これは、IoTデバイスの顧客だけに課すにはあまりにも大きなセキュリティ責任です。ユーザーに元のパスワードの変更を求めるなど、ユーザーインターフェースを少し変更するだけで解決できるかもしれません。しかし、認証情報を変更しなかったことに対する責任は、顧客自身にも負わなければなりません。

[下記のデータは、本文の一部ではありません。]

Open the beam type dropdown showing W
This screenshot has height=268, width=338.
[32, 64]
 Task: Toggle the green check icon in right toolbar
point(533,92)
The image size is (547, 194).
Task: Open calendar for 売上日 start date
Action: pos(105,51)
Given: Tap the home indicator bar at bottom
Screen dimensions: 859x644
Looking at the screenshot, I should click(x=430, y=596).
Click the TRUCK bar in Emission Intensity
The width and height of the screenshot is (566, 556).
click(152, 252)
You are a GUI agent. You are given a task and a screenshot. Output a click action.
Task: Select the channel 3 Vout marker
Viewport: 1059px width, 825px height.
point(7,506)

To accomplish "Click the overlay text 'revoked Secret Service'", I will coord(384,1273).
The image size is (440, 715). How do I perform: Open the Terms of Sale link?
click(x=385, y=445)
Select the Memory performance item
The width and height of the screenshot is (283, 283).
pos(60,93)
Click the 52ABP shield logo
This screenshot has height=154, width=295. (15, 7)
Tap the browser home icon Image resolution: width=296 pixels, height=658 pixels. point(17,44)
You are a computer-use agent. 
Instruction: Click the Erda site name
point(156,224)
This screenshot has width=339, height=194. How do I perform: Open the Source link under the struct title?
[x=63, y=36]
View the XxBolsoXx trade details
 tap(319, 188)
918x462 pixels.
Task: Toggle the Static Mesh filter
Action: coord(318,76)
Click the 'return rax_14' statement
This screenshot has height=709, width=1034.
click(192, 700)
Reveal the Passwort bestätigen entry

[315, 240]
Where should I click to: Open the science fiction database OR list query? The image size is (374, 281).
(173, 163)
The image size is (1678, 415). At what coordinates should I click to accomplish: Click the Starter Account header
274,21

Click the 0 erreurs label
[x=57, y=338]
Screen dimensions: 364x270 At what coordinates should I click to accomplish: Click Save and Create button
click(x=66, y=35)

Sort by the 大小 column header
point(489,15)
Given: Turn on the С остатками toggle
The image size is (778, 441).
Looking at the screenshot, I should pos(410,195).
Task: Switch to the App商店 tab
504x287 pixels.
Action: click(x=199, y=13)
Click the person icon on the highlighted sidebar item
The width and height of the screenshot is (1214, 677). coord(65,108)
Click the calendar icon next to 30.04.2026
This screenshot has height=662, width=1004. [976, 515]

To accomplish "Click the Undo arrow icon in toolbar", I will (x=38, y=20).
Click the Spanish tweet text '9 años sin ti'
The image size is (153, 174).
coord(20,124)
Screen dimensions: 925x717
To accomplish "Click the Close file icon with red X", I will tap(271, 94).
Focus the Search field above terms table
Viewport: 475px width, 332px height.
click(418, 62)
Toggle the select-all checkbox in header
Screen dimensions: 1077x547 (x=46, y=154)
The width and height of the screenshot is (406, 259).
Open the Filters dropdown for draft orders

大学のITチームが認証情報を変更していれば、このボットネットによる乗っ取りはおそらく避けられたでしょう。しかしながら、多くの顧客がこのようなミスを犯しやすいという問題は依然として残っており、この種の脆弱性を修正するのはメーカーの責任です。
イベントの監視/安全でない機能の無効化
ユニバーサルプラグアンドプレイ(UPnP)やリアルタイムストリーミングプロトコル(RTSP)などの安全でない接続は無効にする必要があります。また、ネットワークトラフィックを監視し、システム内の脅威やその他の脆弱性についても確認する必要があります。
常に更新
IoTセキュリティの問題の多くは、定期的なソフトウェアアップデートで解決される傾向があります。大学のITチームは、管理者に対し、メーカーのウェブサイトで新しいパッチがないか常に確認するよう推奨しています。しかし、重要なセキュリティ修正プログラムはリリース時に自動的にインストールされることが望ましいでしょう。また、ソフトウェアアップデートのリリース頻度を上げることも有効です。ほとんどのIoTデバイスは年に数回しかアップデートされず、メーカーはわずか数年でサポートを終了してしまうからです。
IoTデバイスのセキュリティ確保が重要になる
IoTデバイスのセキュリティ強化は明らかです。しかし、メーカーとその顧客にセキュリティへの関心をどう促すかは、まだ明確ではありません。基本的なセキュリティ規制、セキュリティ評価システム、そして強制的なリコールなどが役立つ可能性はありますが、これらは必ずしも解決策になるわけではありません。可能な限り低価格で多くの技術を製品に詰め込もうとするメーカー、そしてその製品を購入する人々は、依然としてセキュリティを後回しにしている可能性があります。
この問題は、スマートだが安全性に欠けるデバイスが普及し、より重要なインフラにまで浸透する前に対処する必要があります。自動運転車、心拍モニター、交通管理システムなどにも同様の脆弱性が潜んでおり、大学の学生やITスタッフに不便をかけるだけでなく、人命を危険にさらす可能性があります。